Parece que foi ontem que passávamos a tarde em renhidas “duplinhas de pênalti”. Atletiba no portão da minha casa. “Eu sou o Tostão”, dizia o ameaçador adversário. Eu “era Odemílson”, o minotauro de 150 mil dólares.
A bola às vezes caía na casa do Seu Alexandre que morava na esquina com sua senhora. Eles tinham a idade dos meus avós, mas o Gordo (que sabia das coisas) jurava que tinha visto eles “fazendo” pela janela da cozinha.
Seu Alexandre tinha sido goleiro do Atlético e tinha a pele amarelada. A casa também era amarela e mesmo a Laika, a cadelinha, tinha pelagem cor de casca seca da mimosa. Na casa em frente morava o “véio Mauro” que na verdade era russo e não se chamava Mauro. Seu Vladimir, o avô do Otto, era comunista e fechava (com a Laika e o “véio Mauro”) a trinca soviética da rua 21 de Abril no final da década de 1980. Glasnost no Alto da Glória.

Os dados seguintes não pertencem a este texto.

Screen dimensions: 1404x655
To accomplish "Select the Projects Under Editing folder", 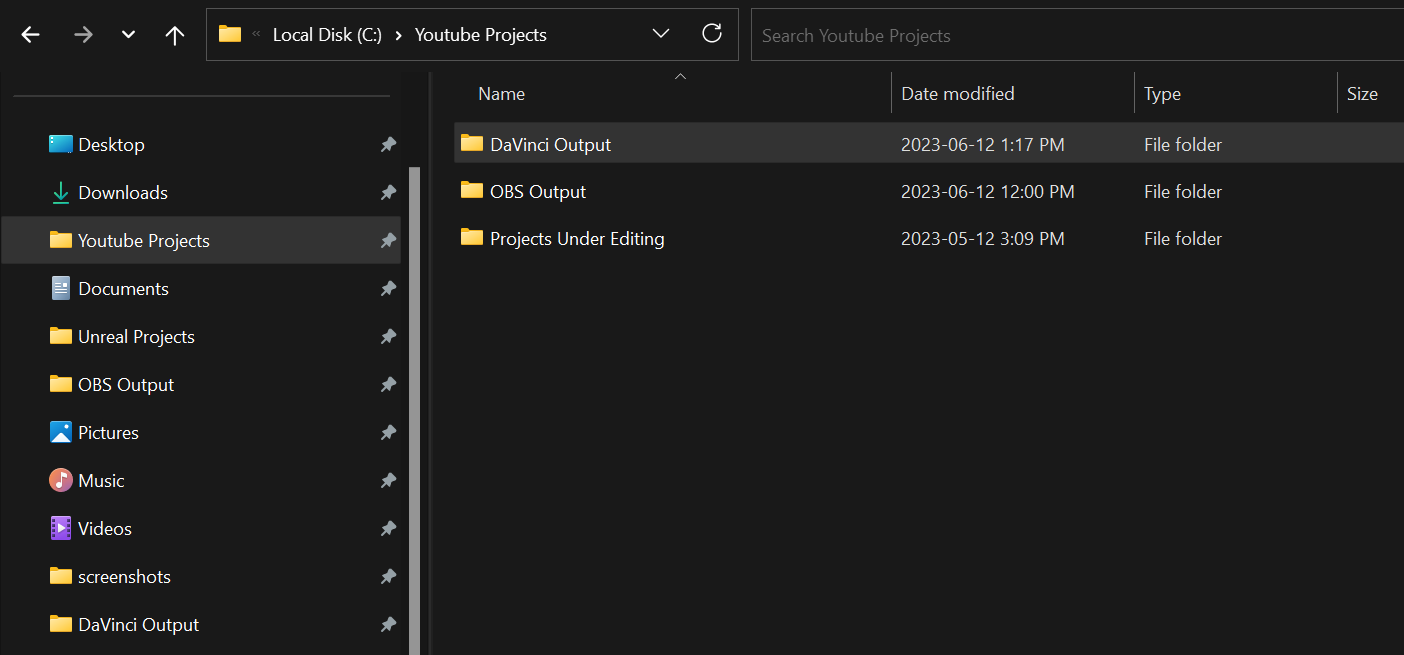I will click(577, 239).
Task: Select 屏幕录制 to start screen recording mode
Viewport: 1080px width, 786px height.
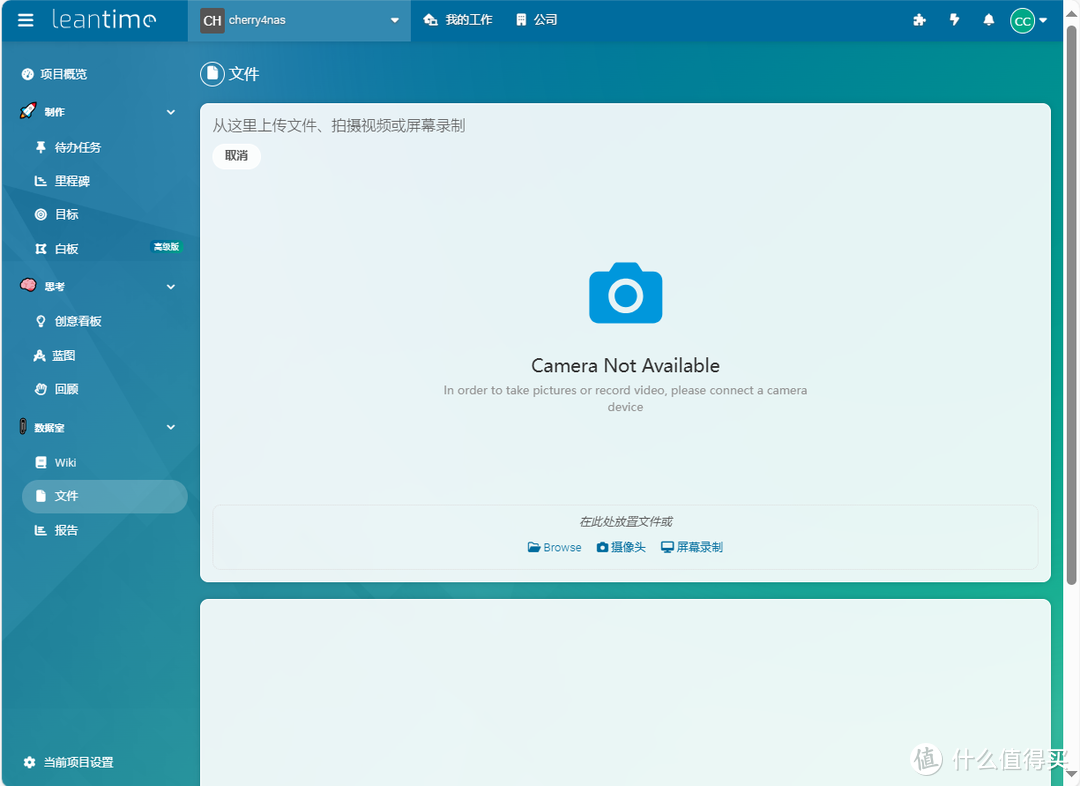Action: [x=691, y=547]
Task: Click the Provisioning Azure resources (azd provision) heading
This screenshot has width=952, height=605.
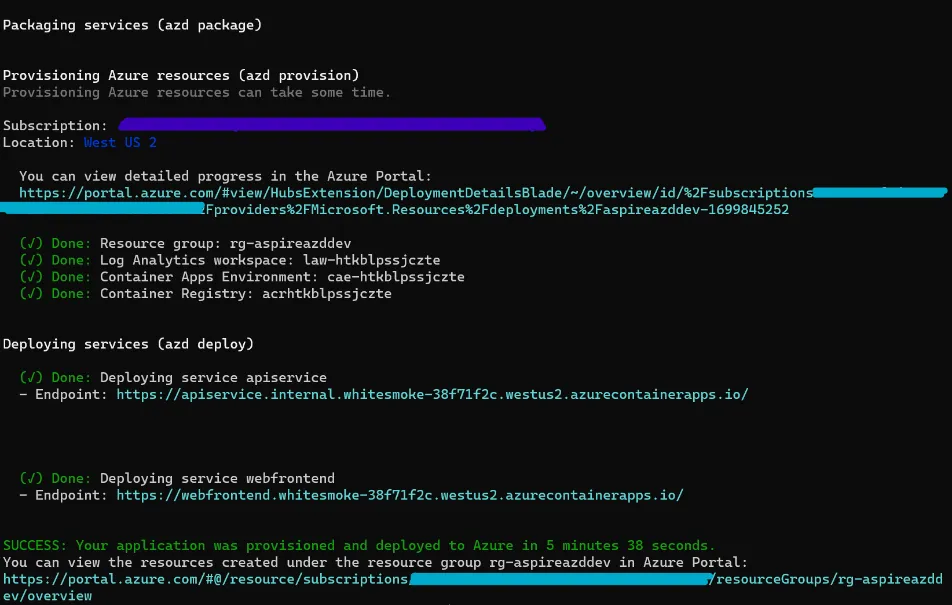Action: (180, 75)
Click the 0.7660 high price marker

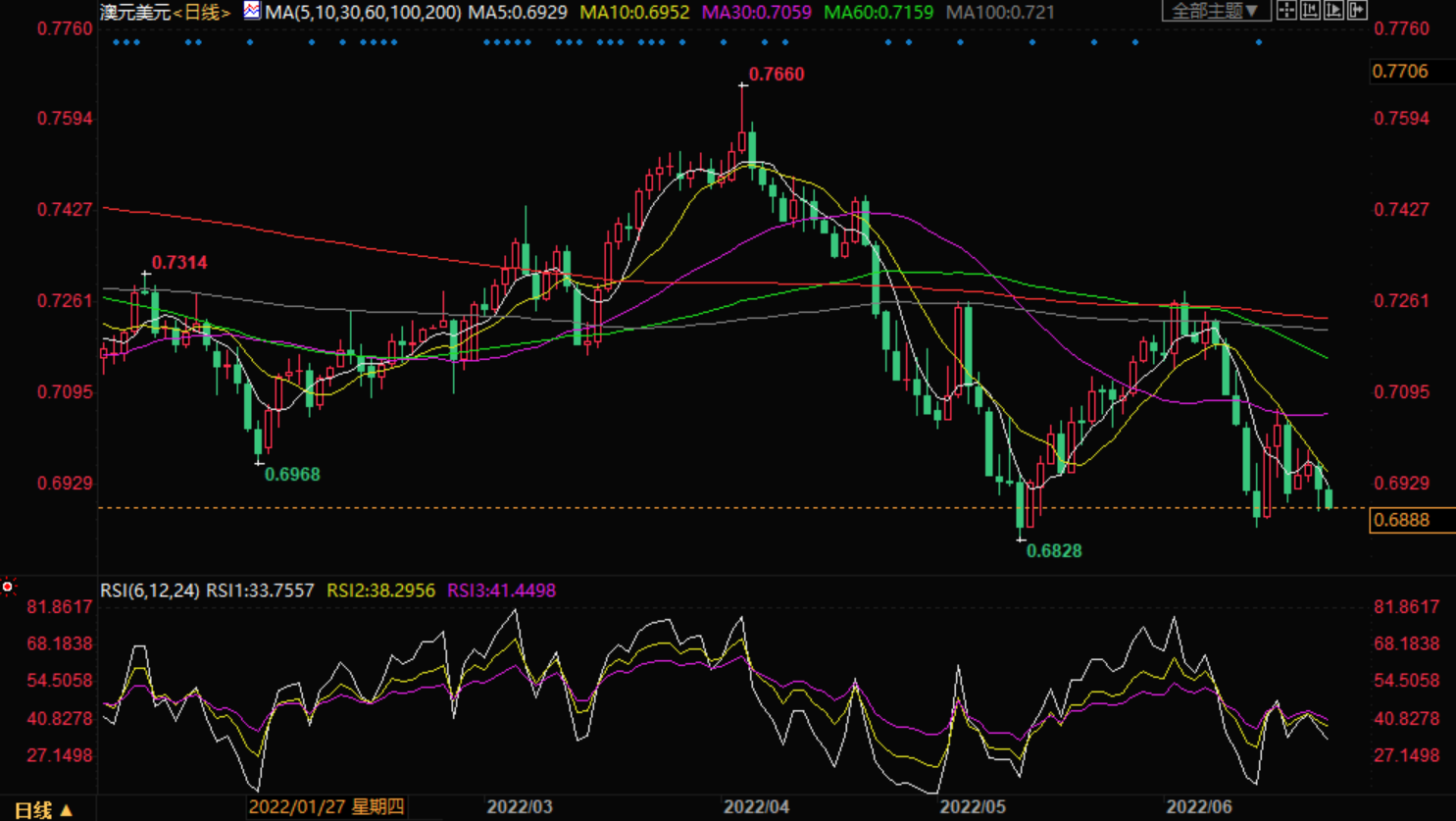pos(776,75)
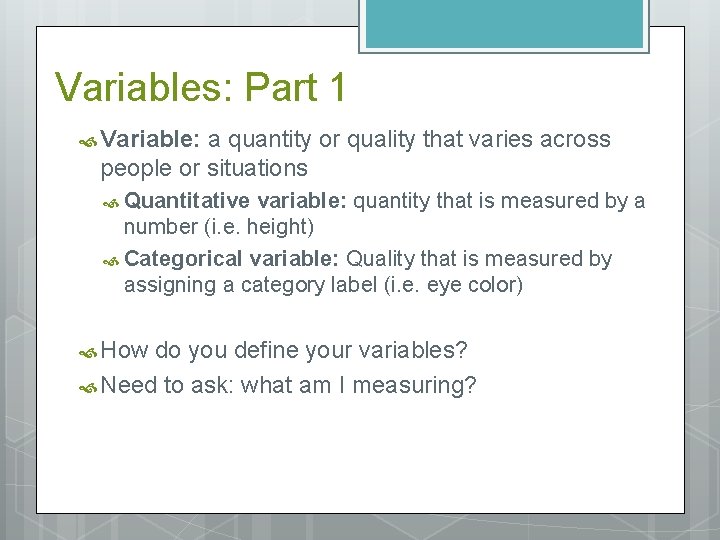Click the "what am I measuring?" question text
This screenshot has height=540, width=720.
[x=359, y=385]
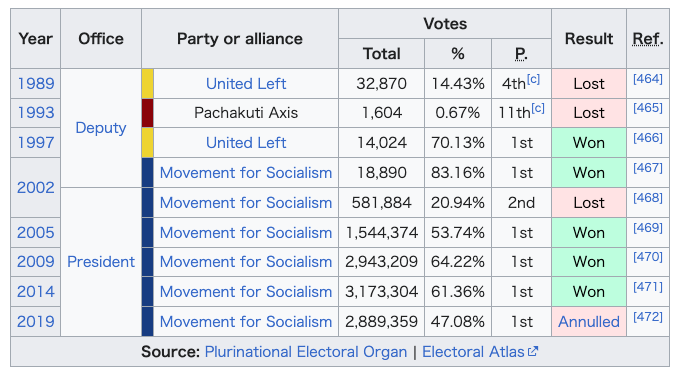
Task: Click the P. abbreviated column header
Action: 521,54
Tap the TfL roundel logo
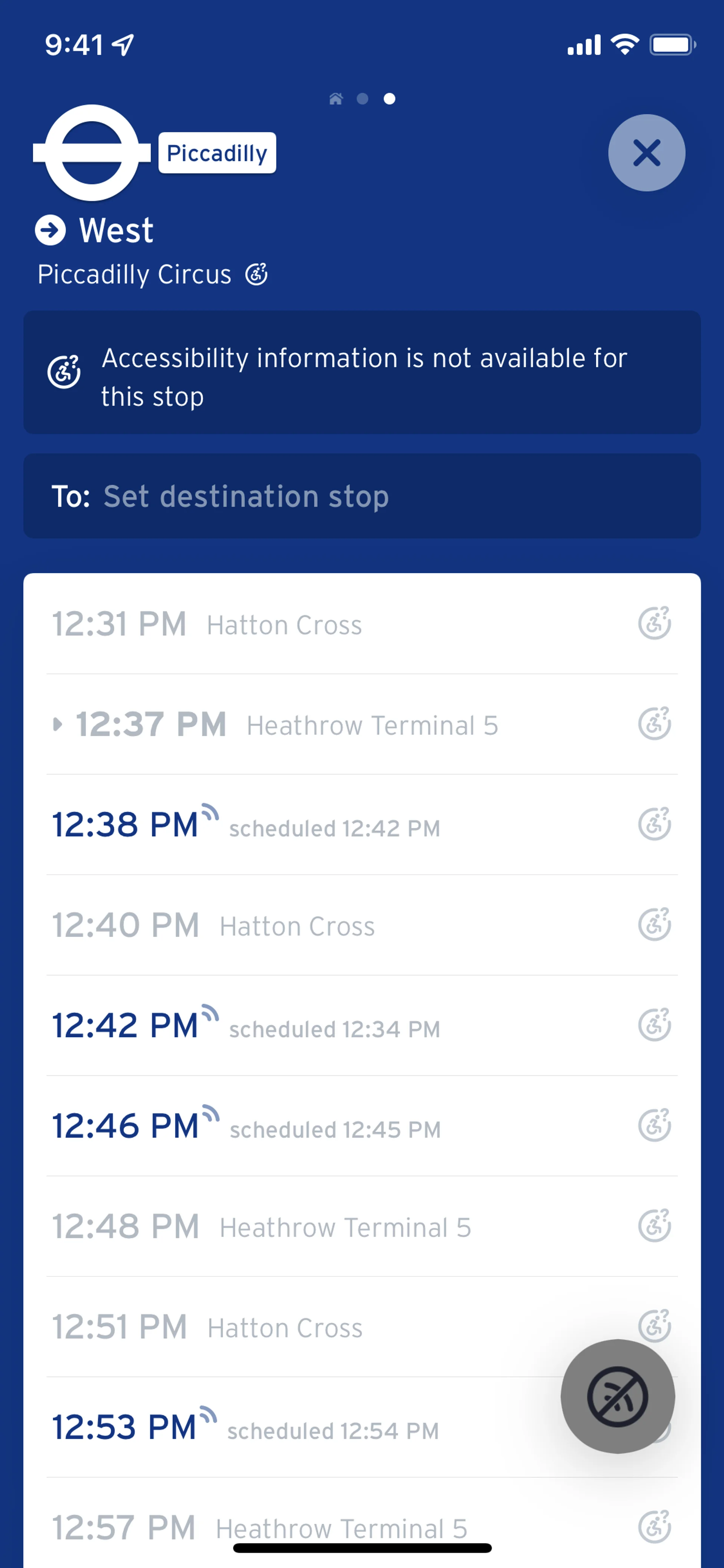This screenshot has width=724, height=1568. click(x=92, y=153)
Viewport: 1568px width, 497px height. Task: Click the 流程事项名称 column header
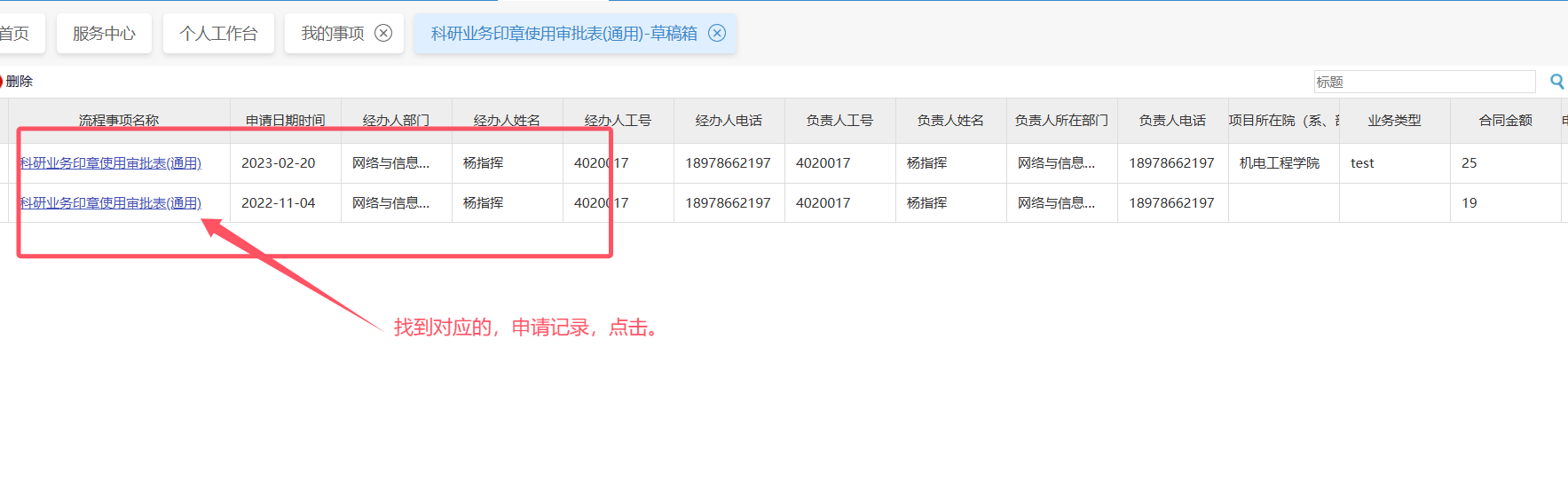(119, 121)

Na nossa, em tardes de chuva, a mãe fazia bolinho da graxa: com banana para o meu irmão, açúcar e canela para mim. Para comer depois da guerra; mamonas e uvas japonesas em flor.
Era o tempo em que ninguém que eu conhecia tinha morrido. Os mortos já me eram apresentados nesta condição.
Passávamos as tardes em lugares incríveis e perigosos: o bambuzal de trás do Couto Pereira com seu rio coalhado de girinos; a casa da “egípcia” ou a casa do careca que dizia que era ufólogo (soube depois que precisou fugir do bairro por ter mostrado um “objeto não identificado” para alguns meninos).
Na frente da casa do menino negro, o Gordo puxava o coro da maldade absoluta: “Bombril, puta que o pariu, Bombril, puta que o pariu...”.
O Gordo – que diziam que sabia das coisas – tinha estas grandes ideias. “Vamos fazer uma bomba de merda?” “Vamos roubar parafina na capela do cemitério?” O Gordo não parava. Hoje é advogado tributarista.
Um dia, eu, ele e os outros grilamos o maior terreno baldio do bairro. Mauá com a Floriano (o pianista e não o marechal). Lá passamos a mandar nossos jogos contra os rivais do bairro no campinho aberto a foice pelo Oliveira – o factotum da área – ao preço de duas cervejas. Corte trapezoidal, ralo no meio e mais cheinho nas pontas.
No caquizeiro atrás do gol, eu vi Débora (vogais explosivas) pela primeira vez. Tinha olhos verdes, vivos, inteligentes. Nas pernas queimadas do sol de Caiobá, brilhavam os pelinhos dourados de água oxigenada. “Por que você anda sempre junto com este bobo?”, perguntou-me apontando o Gordo.
No dia seguinte parei de andar com ele. E comecei a andar com ela que, no fundo, era quem sabia das coisas.
Hoje em dia, o campinho é uma escola pra crianças. Sei não. Acho que naquele tempo é que era.